Problem details.
The entries underneath need to be duplicated exactly, with none omitted.

Information below:

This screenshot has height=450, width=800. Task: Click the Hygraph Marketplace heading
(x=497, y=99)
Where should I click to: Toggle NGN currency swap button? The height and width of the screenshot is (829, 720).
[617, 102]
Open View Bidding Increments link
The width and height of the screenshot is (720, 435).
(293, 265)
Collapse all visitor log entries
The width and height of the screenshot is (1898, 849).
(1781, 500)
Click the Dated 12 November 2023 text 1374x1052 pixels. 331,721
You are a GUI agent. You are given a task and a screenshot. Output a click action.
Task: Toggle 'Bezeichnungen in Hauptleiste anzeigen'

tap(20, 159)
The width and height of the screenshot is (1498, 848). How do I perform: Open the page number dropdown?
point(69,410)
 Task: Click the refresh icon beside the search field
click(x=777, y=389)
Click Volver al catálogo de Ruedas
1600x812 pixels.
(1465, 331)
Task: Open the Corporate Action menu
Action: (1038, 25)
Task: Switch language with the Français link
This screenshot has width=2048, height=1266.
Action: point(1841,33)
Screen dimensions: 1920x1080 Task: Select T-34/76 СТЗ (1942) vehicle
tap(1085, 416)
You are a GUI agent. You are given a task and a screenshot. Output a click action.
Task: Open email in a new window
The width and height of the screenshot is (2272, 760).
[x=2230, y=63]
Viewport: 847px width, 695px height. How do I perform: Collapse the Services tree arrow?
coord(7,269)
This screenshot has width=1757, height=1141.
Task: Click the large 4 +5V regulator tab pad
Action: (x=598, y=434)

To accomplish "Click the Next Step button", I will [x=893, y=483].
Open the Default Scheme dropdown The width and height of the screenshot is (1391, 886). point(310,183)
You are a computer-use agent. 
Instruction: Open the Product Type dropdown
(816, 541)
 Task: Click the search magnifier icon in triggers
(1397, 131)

End of Information.

Reply to the exercise.
This screenshot has height=450, width=800. Task: Click the Hygraph Marketplace heading
(x=497, y=99)
Where should I click to: Toggle NGN currency swap button? The height and width of the screenshot is (829, 720).
[617, 102]
Open View Bidding Increments link
The width and height of the screenshot is (720, 435).
(293, 265)
Collapse all visitor log entries
The width and height of the screenshot is (1898, 849).
(1781, 500)
Click the Dated 12 November 2023 text 1374x1052 pixels. 331,721
You are a GUI agent. You are given a task and a screenshot. Output a click action.
Task: Toggle 'Bezeichnungen in Hauptleiste anzeigen'

tap(20, 159)
The width and height of the screenshot is (1498, 848). How do I perform: Open the page number dropdown?
point(69,410)
 Task: Click the refresh icon beside the search field
click(x=777, y=389)
Click Volver al catálogo de Ruedas
1600x812 pixels.
(1465, 331)
Task: Open the Corporate Action menu
Action: (1038, 25)
Task: Switch language with the Français link
This screenshot has width=2048, height=1266.
Action: point(1841,33)
Screen dimensions: 1920x1080 Task: Select T-34/76 СТЗ (1942) vehicle
tap(1085, 416)
You are a GUI agent. You are given a task and a screenshot. Output a click action.
Task: Open email in a new window
The width and height of the screenshot is (2272, 760).
[x=2230, y=63]
Viewport: 847px width, 695px height. How do I perform: Collapse the Services tree arrow?
coord(7,269)
This screenshot has width=1757, height=1141.
Task: Click the large 4 +5V regulator tab pad
Action: (x=598, y=434)

To accomplish "Click the Next Step button", I will [x=893, y=483].
Open the Default Scheme dropdown The width and height of the screenshot is (1391, 886). point(310,183)
You are a computer-use agent. 
Instruction: Open the Product Type dropdown
(816, 541)
 Task: Click the search magnifier icon in triggers
(1397, 131)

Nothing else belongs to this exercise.